AtSet5 was mapped to the Arabidopsis genome, and overlapping 20mers were joined together to
form 379 sequences with miRNA encoding potential. A single miRNA gene could be
represented by up to four of these potential miRNA sequences, representing the miRNA, the
miRNA*, the antisense miRNA, and the antisense miRNA*. After accounting for multiple
potential miRNAs mapping to a single locus, the 379 potential miRNAs represented 228
potential miRNA loci. These 228 loci were grouped into 118 families of potential miRNA loci
based on sequence similarity as determermined by blastn. Many of these newly identified
miRNA candidates had patterns of secondary structure conservation resembling those of
previously known plant miRNAs (Figure lb,c). For many of the miRNA loci corresponding to
previously reported miRNAs, the computationally identified sequences extended 1-9 nt on either
side of the cloned miRNAs, although in a few cases the actual miRNA overlapped with but
extended beyond the predicted sequence.
71
A refined procedure for predicting miRNA targets
We previously identified mRNAs containing ungapped, antisense matches to miRNAs with 0-3
mispairs (counting G:U pairs as mispairs) as probable miRNA targets (Rhoades et al., 2002).

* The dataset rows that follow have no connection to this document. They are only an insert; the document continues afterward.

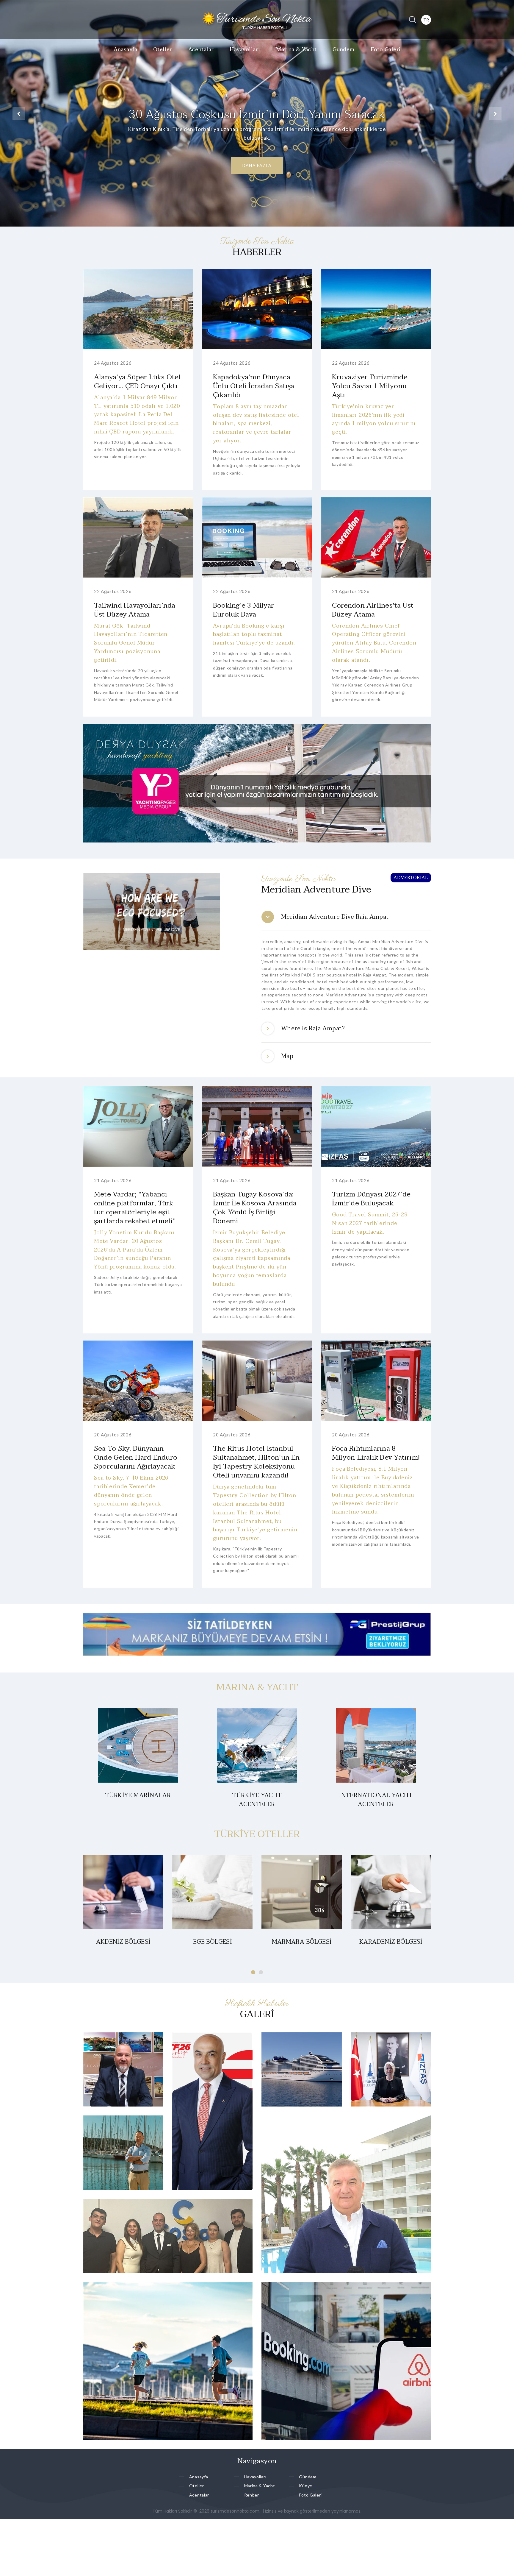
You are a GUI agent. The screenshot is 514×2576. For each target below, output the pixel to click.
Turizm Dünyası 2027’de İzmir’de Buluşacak (371, 1198)
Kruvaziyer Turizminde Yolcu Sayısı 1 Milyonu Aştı (370, 386)
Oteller (162, 49)
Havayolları (245, 49)
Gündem (344, 49)
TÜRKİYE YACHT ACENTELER (257, 1799)
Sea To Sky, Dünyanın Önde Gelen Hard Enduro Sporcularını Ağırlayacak (135, 1457)
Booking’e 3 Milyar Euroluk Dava (243, 610)
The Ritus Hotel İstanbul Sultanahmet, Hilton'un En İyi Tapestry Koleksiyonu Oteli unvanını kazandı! (256, 1462)
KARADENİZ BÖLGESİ (390, 1942)
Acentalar (201, 49)
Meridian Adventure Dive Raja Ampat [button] (335, 917)
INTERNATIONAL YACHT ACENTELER (376, 1799)
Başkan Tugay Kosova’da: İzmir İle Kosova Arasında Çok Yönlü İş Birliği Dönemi (255, 1207)
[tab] (346, 917)
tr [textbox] (426, 19)
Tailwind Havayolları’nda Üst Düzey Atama (134, 610)
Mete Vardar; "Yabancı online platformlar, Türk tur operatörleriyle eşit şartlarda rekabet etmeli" (135, 1207)
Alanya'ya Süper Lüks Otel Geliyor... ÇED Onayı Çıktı (137, 381)
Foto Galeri (386, 49)
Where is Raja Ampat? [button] (313, 1028)
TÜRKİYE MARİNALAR (138, 1795)
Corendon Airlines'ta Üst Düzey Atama (373, 610)
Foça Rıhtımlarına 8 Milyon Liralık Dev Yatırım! (376, 1453)
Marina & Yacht (296, 49)
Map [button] (287, 1056)
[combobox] (426, 20)
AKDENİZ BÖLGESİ (123, 1942)
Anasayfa (125, 49)
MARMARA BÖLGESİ (302, 1942)
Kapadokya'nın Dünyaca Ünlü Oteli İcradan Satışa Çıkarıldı (253, 386)
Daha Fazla (257, 165)
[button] (18, 113)
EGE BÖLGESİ (212, 1942)
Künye (305, 2485)
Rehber (251, 2494)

Although the majority of validated plant miRNA targets are captured by this cutoff, there are
several authentic targets which are missed. For example, miR162 has a bulged nucleotide as it
basepairs to the mRNA of DCL1, and miR-JAW has 4-5 mispairs to the mRNAs of several TCP
transcription factors (Palatnik et al., 2003; Xie et al., 2003). In order to more thoroughly assess
the mRNA targeting potential of both known and predicted miRNAs, we developed a more
sensitive computational approach to identify target candidates. It allows for gaps and more
mismatches in the mRNA:miRNA duplex but requires that the miRNA complementarity be
conserved between homologous Arabidopsis and Oryza mRNAs. Each miRNA complementary
site was scored, with perfect matches given a score of 0, and points were added for each G:U
wobble (0.5 points), each non-G:U mismatch (1 point) and each bulged nucleotide in the miRNA
or target strand (2 points). To allow the same cutoffs to be applied more evenly to miRNAs of
different lengths and to avoid penalizing mismatches at the ends of longer miRNAs, those
miRNAs that were longer than 20 nt were broken into overlapping 20mers, with the
mRNA:miRNA pair receiving the score of the most favorable 20mer.

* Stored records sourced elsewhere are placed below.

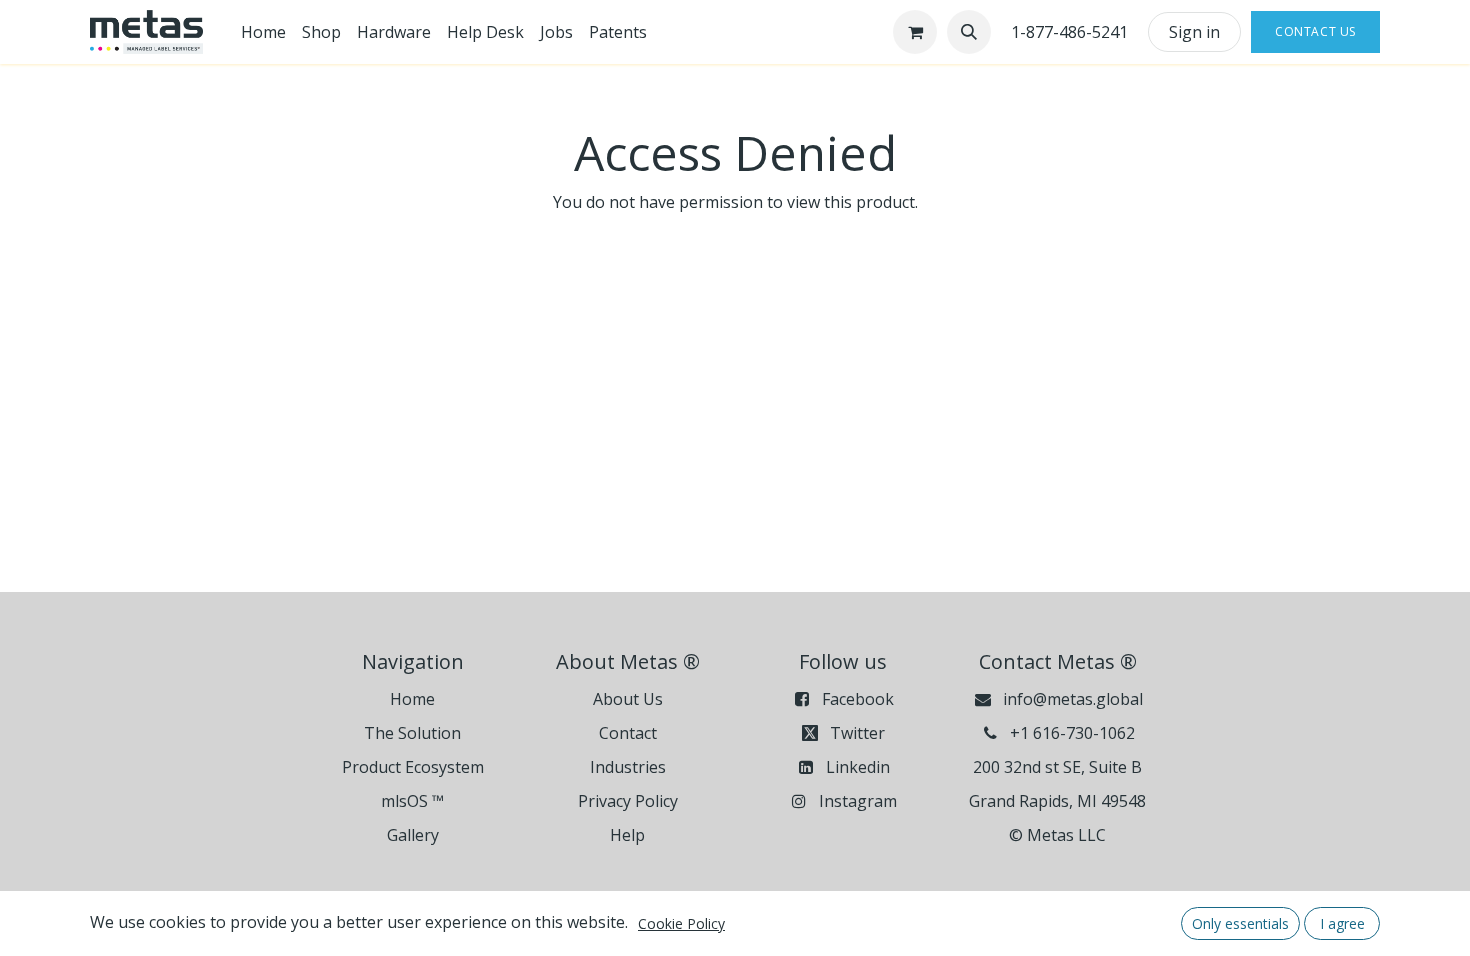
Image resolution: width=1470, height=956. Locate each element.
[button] (969, 32)
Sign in (1194, 32)
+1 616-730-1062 (1072, 733)
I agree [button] (1342, 923)
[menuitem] (263, 32)
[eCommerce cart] (915, 32)
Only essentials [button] (1240, 923)
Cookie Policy (681, 923)
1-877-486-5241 (1069, 32)
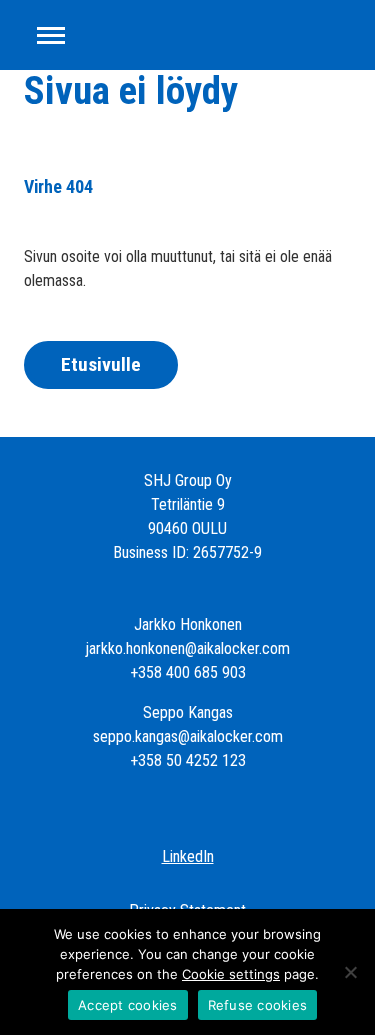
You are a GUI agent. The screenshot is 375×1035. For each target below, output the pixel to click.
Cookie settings (231, 974)
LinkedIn (188, 856)
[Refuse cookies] (350, 972)
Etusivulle (101, 364)
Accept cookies (128, 1005)
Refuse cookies (258, 1005)
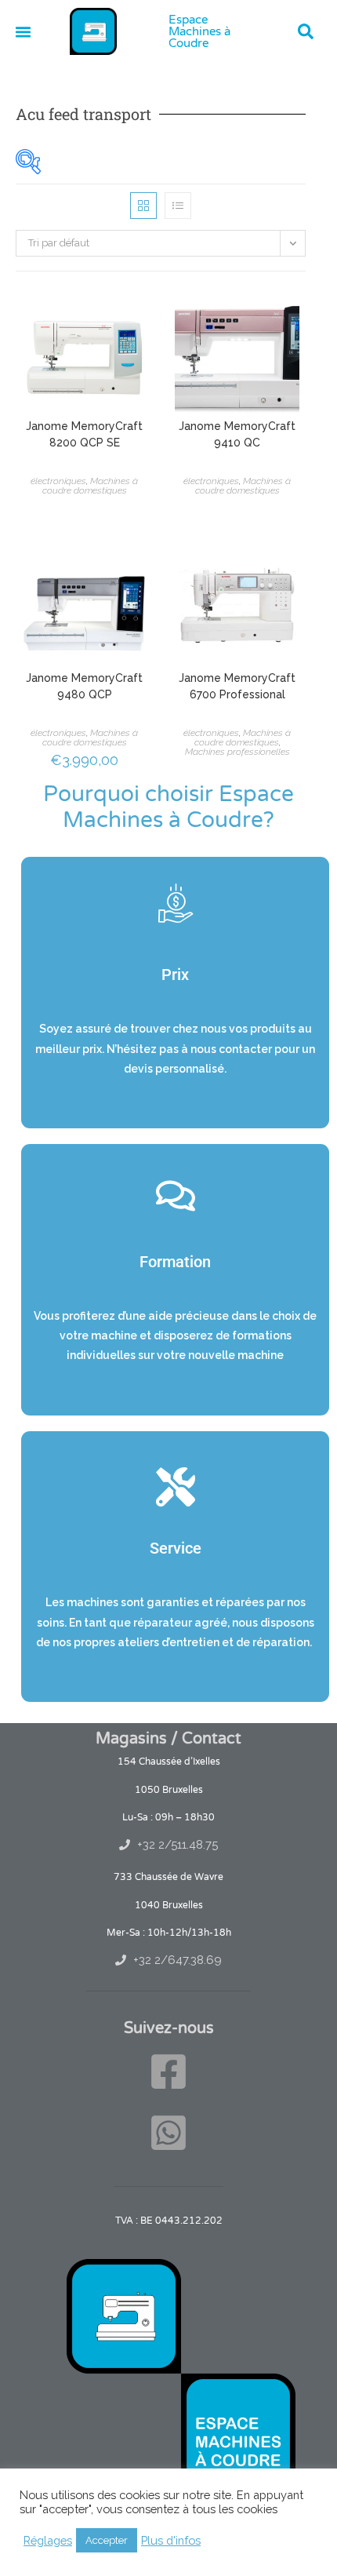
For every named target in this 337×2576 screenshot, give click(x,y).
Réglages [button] (48, 2540)
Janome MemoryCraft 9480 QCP (84, 686)
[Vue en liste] (178, 205)
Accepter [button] (106, 2540)
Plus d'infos (171, 2540)
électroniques (58, 480)
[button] (305, 31)
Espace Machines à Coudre (199, 31)
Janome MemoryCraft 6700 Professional (237, 686)
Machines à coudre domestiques (90, 485)
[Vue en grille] (143, 205)
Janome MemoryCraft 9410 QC (237, 434)
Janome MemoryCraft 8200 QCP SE (84, 434)
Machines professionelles (237, 751)
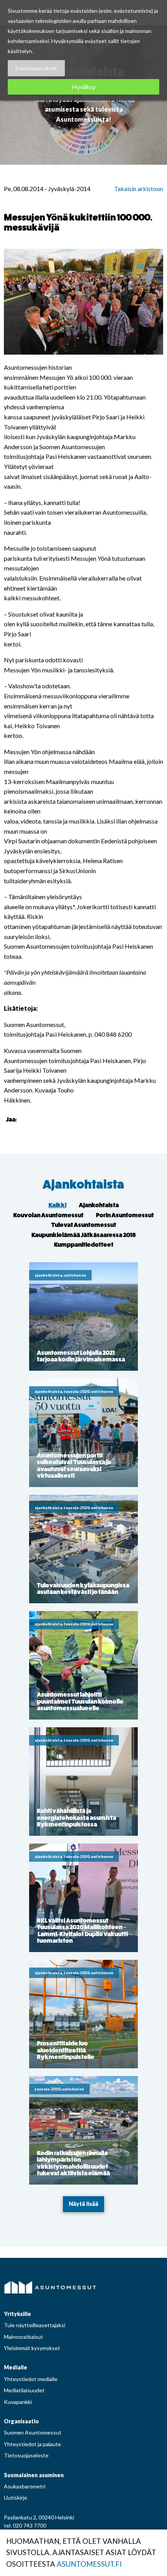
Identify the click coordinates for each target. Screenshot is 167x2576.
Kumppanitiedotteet (83, 1244)
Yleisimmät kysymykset (32, 2348)
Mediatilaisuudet (24, 2390)
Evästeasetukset (36, 68)
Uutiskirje (15, 2497)
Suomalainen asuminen (34, 2475)
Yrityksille (17, 2314)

This scoring was tested using a set of 10 unrelated miRNAs that are highly conserved (0-1
substitutions) between Arabidopsis and Oryza (refset2, Table S1). As a control, we generated 5
cohorts of permuted miRNAs, in which each permuted miRNA has the same dinucleotide
composition as the corresponding miRNA in refset2. For all 20mers from the sets of real and
permuted miRNAs we searched for complementary sites in Arabidopsis and Oryza mRNAs.

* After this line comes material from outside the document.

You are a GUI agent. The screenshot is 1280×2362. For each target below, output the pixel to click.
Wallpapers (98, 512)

Compared to their shuffled cohorts, the real miRNAs had many more complementary
Arabidopsis mRNAs with scores < 2 (Figure 2a), which was in agreement with our previous
results (Rhoades et al., 2002). Filtering the miRNA-complementary mRNAs to include only
those conserved to Oryza showed that nearly all the complementary sites to authentic miRNAs
with scores of < 2 are conserved (Figure 2b). For the permuted miRNAs, requiring conservation
reduced to nearly zero the number of complementary sites with scores of 2-3.5, whereas for the
authentic miRNAs a small but significant number of sites scoring in this range were conserved
(Figure 2b). Thus, adding a requirement for conservation raised the threshold at which spurious
matches were found, thereby enabling confident prediction of targets that were less extensively
72
paired to the miRNAs - in some cases forming Watson-Crick pairs to only 15 of 20 miRNA
nucleotides.
Each of the conserved miRNAs had at least one predicted target with score < 3.0,
suggesting that the possession of predicted targets could be a criterion for screening the newly
identified miRNA candidates. For each 20mer in AtSet5 and OsSetS, miRNA complementary
sites were found and scored (Figure la, step 7). As would be expected even for permuted
sequences, nearly all of the AtSet4 20mers (1,124 out of 1,145) had a complementary score of
3.0 to at least 1 Arabidopsis mRNA. Of these, 278 20mers (AtSet6) had at least one homologous
Oryza 20mer with complementarity to a homologous Oryza mRNA. AtSet6 represented 24
families of potential miRNAs, which account for 100 potential miRNA loci. Eleven of these
families, represented by 60 loci (including 41 refsetl loci), corresponded to all previously known
miRNA families with identifiable Oryza homologs, suggesting that our method also identified
most of the previously unknown families that have extensive conserved complementarity in
Oryza.
Newly identified miRNAs are expressed
Our computational screen identified 13 previously unreported families of conserved miRNA
candidates with conserved complementarity to mRNAs. To determine which of these putative
miRNAs are expressed, we used a PCR based assay (Lim et al., 2003a; Lim et al., 2003b) to
search for the predicted miRNAs in a library of small cDNAs (Reinhart et al., 2002). In addition
to verifying the expression of the miRNAs, this assay maps the 5' ends of the miRNAs (Table 2).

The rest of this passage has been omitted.